**What is needed**
For this exercise, reproduce the entries below exactly, but only from the line containing "Instruction: Select the Чек-листы chip" through the line containing "Given: Click the Experiments flask icon", both included.

Stored items:
Content starts

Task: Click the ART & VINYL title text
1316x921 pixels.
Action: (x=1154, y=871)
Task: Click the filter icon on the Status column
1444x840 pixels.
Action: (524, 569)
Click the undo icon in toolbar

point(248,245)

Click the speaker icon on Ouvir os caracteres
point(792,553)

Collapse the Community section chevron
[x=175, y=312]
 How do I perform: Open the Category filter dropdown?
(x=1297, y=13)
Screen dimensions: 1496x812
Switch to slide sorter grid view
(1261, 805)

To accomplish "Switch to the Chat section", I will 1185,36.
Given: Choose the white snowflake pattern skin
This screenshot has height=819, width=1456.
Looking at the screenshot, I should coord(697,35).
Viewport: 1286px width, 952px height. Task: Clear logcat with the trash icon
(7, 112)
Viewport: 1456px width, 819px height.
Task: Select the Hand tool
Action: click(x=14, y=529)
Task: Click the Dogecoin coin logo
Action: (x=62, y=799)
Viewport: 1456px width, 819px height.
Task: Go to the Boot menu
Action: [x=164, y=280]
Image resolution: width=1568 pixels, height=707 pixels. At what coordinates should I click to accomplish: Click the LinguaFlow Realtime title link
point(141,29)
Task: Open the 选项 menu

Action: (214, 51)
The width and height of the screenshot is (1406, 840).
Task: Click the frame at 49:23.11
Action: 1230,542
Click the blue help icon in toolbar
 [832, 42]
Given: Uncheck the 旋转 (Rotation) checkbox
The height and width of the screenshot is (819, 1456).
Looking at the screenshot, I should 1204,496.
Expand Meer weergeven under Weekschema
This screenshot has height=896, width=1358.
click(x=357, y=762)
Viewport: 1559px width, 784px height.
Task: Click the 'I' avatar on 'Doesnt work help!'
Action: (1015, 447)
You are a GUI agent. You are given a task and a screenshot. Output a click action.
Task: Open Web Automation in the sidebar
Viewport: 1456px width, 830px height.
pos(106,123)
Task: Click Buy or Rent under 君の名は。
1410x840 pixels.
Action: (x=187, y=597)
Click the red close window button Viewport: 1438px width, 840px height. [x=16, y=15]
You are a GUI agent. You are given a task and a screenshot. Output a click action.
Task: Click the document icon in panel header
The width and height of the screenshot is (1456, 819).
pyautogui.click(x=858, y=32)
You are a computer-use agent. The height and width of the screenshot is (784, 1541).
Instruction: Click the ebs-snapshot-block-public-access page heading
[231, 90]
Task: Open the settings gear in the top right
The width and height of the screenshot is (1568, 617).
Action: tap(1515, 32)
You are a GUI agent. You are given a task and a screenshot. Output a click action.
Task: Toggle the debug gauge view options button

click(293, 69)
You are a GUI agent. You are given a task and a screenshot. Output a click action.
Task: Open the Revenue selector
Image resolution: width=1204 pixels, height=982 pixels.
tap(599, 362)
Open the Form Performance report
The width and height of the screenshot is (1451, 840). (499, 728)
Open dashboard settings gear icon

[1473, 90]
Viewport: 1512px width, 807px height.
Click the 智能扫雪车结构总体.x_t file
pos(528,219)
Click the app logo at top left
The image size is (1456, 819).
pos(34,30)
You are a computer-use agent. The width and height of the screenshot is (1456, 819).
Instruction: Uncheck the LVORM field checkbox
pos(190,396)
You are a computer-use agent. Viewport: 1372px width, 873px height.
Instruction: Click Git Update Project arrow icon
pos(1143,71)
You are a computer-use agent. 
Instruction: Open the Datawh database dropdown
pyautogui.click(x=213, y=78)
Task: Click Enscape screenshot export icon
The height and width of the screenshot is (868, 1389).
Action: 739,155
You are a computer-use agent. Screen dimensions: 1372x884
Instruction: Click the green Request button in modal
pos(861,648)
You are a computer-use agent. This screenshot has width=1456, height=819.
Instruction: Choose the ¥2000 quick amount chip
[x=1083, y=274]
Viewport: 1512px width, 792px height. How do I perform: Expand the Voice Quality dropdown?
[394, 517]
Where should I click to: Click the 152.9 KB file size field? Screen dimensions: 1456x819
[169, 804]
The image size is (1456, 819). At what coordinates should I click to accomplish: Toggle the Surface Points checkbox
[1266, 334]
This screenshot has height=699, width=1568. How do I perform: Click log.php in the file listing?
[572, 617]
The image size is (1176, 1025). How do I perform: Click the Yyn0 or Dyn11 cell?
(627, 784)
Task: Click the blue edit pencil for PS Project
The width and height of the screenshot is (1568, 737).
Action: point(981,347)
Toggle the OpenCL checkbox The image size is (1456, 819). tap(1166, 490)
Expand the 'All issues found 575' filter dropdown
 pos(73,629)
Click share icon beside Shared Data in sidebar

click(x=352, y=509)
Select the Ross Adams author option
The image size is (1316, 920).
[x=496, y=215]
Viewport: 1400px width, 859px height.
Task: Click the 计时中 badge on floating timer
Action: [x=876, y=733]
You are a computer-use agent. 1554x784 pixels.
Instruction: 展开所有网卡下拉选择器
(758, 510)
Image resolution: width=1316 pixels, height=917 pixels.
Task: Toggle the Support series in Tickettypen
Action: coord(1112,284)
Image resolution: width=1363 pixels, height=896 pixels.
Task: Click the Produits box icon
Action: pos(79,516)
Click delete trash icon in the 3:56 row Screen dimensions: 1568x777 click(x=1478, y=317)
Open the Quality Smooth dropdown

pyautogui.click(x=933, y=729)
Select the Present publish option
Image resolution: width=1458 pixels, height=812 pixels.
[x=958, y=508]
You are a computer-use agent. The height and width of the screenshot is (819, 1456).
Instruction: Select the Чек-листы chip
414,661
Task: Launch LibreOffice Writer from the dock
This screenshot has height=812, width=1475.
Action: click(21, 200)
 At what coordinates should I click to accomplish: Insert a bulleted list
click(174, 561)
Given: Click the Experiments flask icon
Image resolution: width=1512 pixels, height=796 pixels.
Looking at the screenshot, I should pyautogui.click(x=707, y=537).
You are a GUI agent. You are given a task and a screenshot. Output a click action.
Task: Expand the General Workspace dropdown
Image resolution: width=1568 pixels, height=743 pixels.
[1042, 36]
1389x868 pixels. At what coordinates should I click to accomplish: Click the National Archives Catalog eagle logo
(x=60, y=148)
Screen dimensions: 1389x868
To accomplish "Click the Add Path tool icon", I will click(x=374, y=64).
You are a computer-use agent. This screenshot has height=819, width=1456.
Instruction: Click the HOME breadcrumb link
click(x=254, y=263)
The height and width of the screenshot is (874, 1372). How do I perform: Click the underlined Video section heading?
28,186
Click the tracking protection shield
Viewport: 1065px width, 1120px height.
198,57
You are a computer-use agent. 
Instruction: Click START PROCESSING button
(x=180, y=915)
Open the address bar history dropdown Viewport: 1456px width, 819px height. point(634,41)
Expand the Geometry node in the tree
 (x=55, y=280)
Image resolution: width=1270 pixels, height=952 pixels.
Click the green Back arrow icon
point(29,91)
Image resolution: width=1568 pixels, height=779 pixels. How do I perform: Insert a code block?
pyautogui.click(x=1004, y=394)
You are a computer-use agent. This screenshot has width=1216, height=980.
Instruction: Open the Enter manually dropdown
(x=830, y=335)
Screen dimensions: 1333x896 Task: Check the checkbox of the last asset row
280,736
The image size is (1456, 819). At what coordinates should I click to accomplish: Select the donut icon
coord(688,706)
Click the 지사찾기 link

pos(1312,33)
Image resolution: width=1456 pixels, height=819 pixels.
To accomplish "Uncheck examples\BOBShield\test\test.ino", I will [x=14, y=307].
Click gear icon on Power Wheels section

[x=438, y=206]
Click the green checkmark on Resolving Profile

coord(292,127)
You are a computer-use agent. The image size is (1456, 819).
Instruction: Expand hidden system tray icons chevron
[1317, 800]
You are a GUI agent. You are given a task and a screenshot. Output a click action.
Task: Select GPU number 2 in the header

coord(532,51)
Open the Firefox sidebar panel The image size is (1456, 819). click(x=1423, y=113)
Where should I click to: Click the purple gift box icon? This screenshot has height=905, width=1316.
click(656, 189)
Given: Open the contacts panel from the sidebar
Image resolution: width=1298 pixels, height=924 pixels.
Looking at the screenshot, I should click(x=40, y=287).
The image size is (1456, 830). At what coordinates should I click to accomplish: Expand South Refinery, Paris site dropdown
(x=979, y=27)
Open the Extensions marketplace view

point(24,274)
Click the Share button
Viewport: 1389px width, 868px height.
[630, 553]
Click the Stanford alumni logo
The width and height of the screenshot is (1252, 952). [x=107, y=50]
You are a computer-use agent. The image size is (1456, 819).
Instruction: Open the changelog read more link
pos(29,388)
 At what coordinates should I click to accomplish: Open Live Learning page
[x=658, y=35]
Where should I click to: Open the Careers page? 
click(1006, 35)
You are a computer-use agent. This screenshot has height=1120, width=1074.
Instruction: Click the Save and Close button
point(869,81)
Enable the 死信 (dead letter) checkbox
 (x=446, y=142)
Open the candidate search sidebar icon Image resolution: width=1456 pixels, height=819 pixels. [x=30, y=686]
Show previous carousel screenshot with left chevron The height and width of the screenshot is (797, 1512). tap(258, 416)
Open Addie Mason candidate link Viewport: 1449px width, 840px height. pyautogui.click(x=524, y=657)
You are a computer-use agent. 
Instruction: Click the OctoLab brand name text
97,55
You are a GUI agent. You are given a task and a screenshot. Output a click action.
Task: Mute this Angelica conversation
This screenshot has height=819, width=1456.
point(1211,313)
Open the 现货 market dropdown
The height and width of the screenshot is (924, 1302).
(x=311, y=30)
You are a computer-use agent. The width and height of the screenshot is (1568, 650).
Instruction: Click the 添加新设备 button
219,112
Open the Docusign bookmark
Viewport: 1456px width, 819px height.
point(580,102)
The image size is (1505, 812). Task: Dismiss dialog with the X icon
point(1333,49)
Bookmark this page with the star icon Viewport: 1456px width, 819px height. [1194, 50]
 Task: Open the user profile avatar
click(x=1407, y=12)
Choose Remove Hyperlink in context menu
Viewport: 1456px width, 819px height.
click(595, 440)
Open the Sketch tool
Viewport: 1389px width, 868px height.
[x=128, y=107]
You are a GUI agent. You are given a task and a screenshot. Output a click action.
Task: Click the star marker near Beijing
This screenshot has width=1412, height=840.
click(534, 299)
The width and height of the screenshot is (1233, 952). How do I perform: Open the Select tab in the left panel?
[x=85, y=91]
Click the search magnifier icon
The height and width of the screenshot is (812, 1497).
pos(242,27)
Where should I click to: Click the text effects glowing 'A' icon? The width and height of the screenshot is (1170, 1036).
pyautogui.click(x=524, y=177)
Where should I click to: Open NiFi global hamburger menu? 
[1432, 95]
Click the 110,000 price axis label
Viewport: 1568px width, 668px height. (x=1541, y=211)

Content ends

**Reply**
Instruction: Select the Чек-листы chip
414,661
Task: Launch LibreOffice Writer from the dock
This screenshot has height=812, width=1475.
Action: click(21, 200)
 At what coordinates should I click to accomplish: Insert a bulleted list
click(174, 561)
Given: Click the Experiments flask icon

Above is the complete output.